Le rôle de l’État entre également en ligne de compte dans le cas de l’Angleterre, mais avec d’autres conséquences : la naissance de l’individualisme et du libéralisme, là où régnait le modèle de la famille nucléaire absolue : « les parents ont la liberté de distribuer leur héritage comme ils l’entendent et les enfants, en retour, partent vite et ne leur doivent rien, même lorsque ceux-ci deviennent âgés ».
Paradoxalement, c’est l’avènement du premier Etat social en Europe, avec les lois sur les pauvres instaurant un système d’allocation destiné aux plus de 60 ans qui favorise la culture de l’individualisme.
Pour Emmanuel Todd, « cet individualisme étayé par un Etat puissant a permis le décollage de la modernité politique, et notamment de la démocratie représentative avec la révolution anglaise de 1688, puis la révolution industrielle ».

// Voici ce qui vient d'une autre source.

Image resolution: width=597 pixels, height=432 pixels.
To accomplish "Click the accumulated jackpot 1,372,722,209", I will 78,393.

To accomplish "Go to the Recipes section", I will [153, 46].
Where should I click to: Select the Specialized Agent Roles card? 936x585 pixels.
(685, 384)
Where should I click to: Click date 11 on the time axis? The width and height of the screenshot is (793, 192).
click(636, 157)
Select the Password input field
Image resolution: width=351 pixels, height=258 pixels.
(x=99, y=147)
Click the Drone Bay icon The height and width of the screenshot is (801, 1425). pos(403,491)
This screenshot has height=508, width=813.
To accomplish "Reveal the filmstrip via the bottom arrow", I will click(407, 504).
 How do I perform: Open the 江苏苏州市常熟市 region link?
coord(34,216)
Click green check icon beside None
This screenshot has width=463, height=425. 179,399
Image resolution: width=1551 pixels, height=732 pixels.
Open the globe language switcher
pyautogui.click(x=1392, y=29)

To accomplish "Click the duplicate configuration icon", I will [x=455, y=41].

Le démographe en conclut une forme relative de conformisme aux traits culturels finalement davantage imprimés dans les territoires que dans les mentalités, mais dont celles-ci seraient en retour imprégnées : « Tout se passe comme si les valeurs portées par les systèmes familiaux – égalité ou inégalité, autorité ou autonomie, statut de la femme, cohabitation avec les parents, etc. – avaient survécu à la désintégration des sociétés paysannes, comme s’il existait une mémoire des lieux ».